Según el Real Decreto 390/2021, el certificado de eficiencia energética Sabero solo puede ser realizado por técnicos competentes que posean la titulación académica habilitante. Esto incluye a arquitectos, arquitectos técnicos, aparejadores, ingenieros industriales o ingenieros técnicos. Es imperativo que el profesional esté colegiado en su respectivo colegio oficial (como el de León) y cuente con un seguro de responsabilidad civil vigente. La labor del técnico no se limita a un mero trámite administrativo; su función es realizar una inspección al inmueble exhaustiva, analizando la envolvente térmica (muros, ventanas, cubiertas) y las instalaciones de climatización y agua caliente sanitaria. Un técnico con experiencia en la zona de la Montaña Leonesa comprenderá mejor las particularidades constructivas de los edificios de la cuenca minera de Sabero, garantizando una calificación precisa y realista.

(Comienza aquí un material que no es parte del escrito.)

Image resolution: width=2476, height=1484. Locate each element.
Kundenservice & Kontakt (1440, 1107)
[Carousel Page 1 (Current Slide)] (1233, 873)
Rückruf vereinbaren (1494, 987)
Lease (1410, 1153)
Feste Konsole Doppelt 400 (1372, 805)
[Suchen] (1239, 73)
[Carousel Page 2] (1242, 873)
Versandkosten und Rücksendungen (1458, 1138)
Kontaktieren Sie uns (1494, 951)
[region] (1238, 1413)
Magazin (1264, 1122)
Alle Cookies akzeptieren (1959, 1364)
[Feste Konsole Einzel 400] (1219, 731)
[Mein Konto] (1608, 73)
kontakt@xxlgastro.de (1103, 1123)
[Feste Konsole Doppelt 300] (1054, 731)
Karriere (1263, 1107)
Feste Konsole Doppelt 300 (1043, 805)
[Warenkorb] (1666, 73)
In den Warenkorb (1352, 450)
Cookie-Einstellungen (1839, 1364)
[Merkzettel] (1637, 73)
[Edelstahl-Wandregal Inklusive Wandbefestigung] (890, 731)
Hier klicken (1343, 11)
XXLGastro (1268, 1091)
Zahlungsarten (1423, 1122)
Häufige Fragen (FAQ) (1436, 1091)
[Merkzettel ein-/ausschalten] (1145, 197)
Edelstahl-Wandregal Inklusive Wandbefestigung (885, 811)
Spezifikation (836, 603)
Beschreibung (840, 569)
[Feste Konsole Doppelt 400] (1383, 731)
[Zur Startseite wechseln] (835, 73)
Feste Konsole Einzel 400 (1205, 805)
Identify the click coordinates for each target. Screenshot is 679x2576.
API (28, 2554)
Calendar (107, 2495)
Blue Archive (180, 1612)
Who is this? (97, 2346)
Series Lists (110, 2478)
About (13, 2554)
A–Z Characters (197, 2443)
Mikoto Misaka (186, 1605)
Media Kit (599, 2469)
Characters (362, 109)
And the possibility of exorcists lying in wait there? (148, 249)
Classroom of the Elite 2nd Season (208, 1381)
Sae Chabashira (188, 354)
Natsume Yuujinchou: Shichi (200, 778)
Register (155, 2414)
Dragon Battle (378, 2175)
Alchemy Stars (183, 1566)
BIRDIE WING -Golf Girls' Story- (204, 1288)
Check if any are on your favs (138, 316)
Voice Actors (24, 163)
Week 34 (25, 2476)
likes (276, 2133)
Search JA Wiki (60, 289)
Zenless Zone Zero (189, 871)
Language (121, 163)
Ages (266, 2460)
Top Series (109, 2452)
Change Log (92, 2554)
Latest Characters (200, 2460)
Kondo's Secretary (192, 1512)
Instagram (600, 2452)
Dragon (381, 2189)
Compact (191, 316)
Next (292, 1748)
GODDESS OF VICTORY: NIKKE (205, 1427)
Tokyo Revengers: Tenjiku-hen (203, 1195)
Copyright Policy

El parque de viviendas de Sabero, que cuenta con aproximadamente 1128 unidades, refleja la historia industrial y minera de la localidad. Gran parte de las construcciones datan de mediados del siglo XX, una época en la que la normativa sobre aislamiento térmico era prácticamente inexistente. Por ello, es habitual encontrar calificaciones de tipo E, F o G en el núcleo urbano y las pedanías. La tipología predominante combina la vivienda unifamiliar adosada con pequeños bloques de pisos. Al encontrarse en la zona climática C1, las viviendas suelen tener una alta demanda de calefacción durante los meses de invierno. Para mejorar la letra en la etiqueta, las intervenciones más efectivas en Sabero suelen ser la sustitución de ventanas antiguas por carpinterías con rotura de puente térmico y vidrios bajo emisivos, así como el aislamiento de fachadas mediante trasdosados interiores o sistemas SATE, lo que puede elevar la calificación hasta una D o C, aumentando significativamente el valor de mercado del inmueble.
La tramitación del certificado en Sabero está supeditada tanto al marco estatal del RD 390/2021 como a las directrices de la Junta de Castilla y León. El organismo encargado de supervisar y registrar estas certificaciones es el Ente Regional de la Energía de Castilla y León (EREN). El registro es obligatorio y debe realizarse siempre que se publicite un inmueble en portales inmobiliarios. Una vez registrado, el propietario recibe la etiqueta energética oficial, que tiene un formato estandarizado para toda España. Las fuentes oficiales, como el IDAE y el Ministerio para la Transición Ecológica, subrayan que el registro garantiza que el informe ha pasado los controles de calidad mínimos. En Castilla y León, la tasa de registro para una vivienda unifamiliar o piso es de 29,10 euros, y el documento resultante tiene una validez máxima de 10 años, salvo que la calificación sea G, en cuyo caso la validez se reduce a 5 años según la última actualización normativa.
No disponer del certificado energético Sabero al vender o alquilar conlleva riesgos legales y económicos importantes. La Ley 8/2013 establece un régimen sancionador con multas que oscilan entre los 300€ y los 6.000€. Las infracciones leves (300€ a 600€) incluyen publicitar el inmueble sin mencionar la calificación energética. Las infracciones graves (601€ a 1.000€) se aplican si se vende o alquila el inmueble sin entregar el certificado al receptor. Finalmente, las infracciones muy graves (1.001€ a 6.000€) se reservan para casos de falseamiento de datos. En una localidad como Sabero, con un mercado inmobiliario que incluye tanto segundas residencias como alquileres residenciales, la vigilancia de los portales inmobiliarios por parte de la administración autonómica es constante. Además, un contrato de alquiler sin CEE puede ser impugnado por el inquilino, generando complicaciones jurídicas adicionales para el propietario.